A little meta-design here.

I’ve described (hopefully!) a number of tools that can be used to analyze design, and to help determine why games are fun, or not.

There’s two main ways you can use these tools.  You can use them to predict your gameplay, or you can use them to analyze your gameplay.  I call this predictive vs. reflective design.  These correspond to open loop systems vs. closed loop systems, as described in Managing the Design Factory.

I highly recommend you use reflective design, and avoid doing too much predictive design.

Many factors that impact gameplay are not apparent up-front.  Trying to quantify all of those factors before you start work is a difficult task at best.  Additionally, games are complex, chaotic systems that are notoriously hard to “get right” the first time.

This doesn’t mean that you shouldn’t do any up-front design.  At a high level, it’s worth trying to make sure that your design is vaguely right - make sure that everything has at least some level of a counter or balance point.
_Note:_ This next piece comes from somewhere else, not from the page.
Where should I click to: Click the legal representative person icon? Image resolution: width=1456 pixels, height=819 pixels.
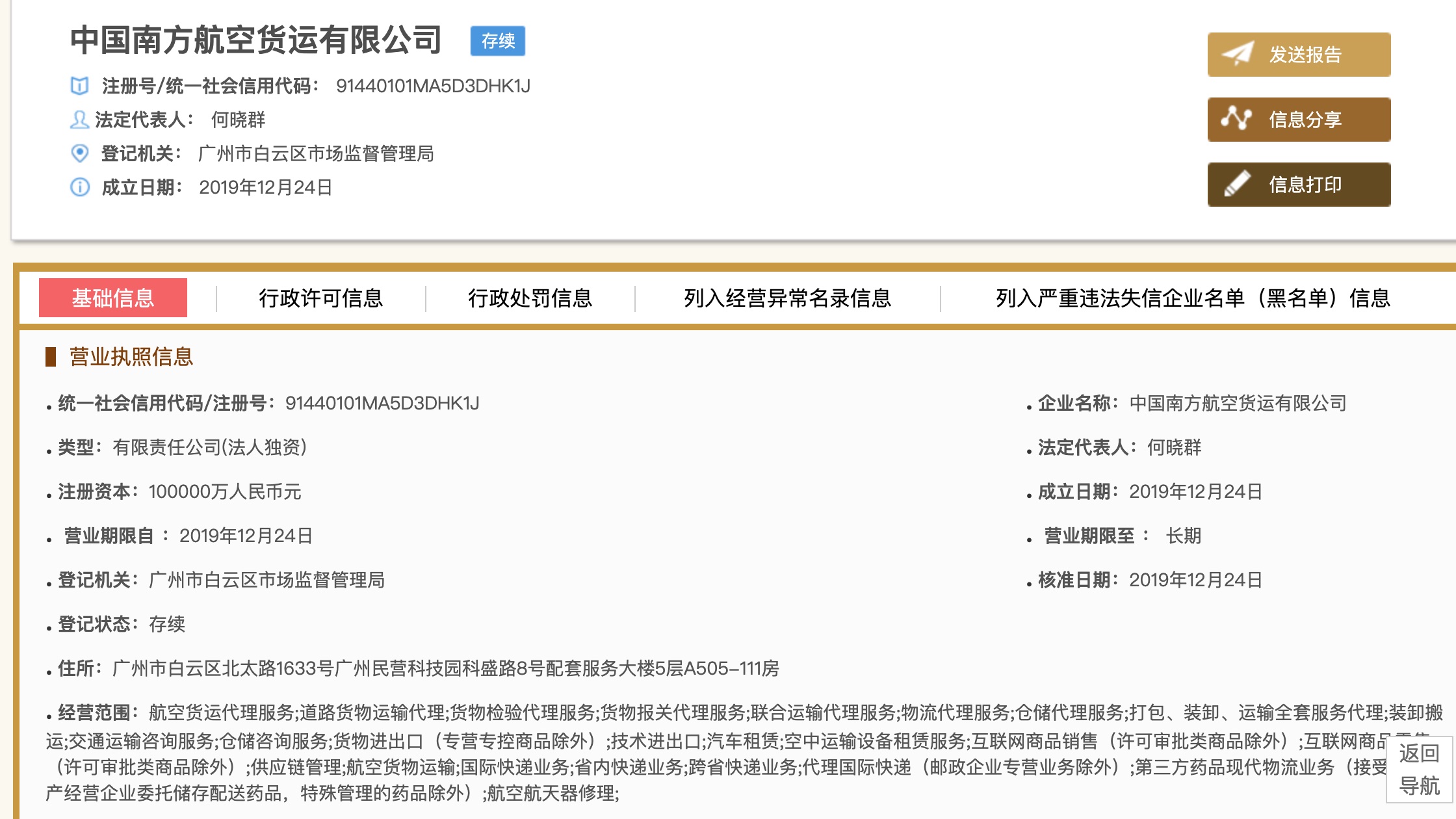pos(79,120)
But, instead of spending a year writing documents, write a game.  Even if it doesn’t have every feature you think you’ll want, get it running and playable.  See if your basic assumptions are correct.  Make it work, make it fun.  Add things to make it more fun (or take them away!).  And, through this process, gather data.  Tons of data.  Log everything, store it in a database, and analyze the data.

And when you’ve got a real idea of how your game is being played, you can use the tools I’m describing to determine why it’s being played that way, and how to make it better.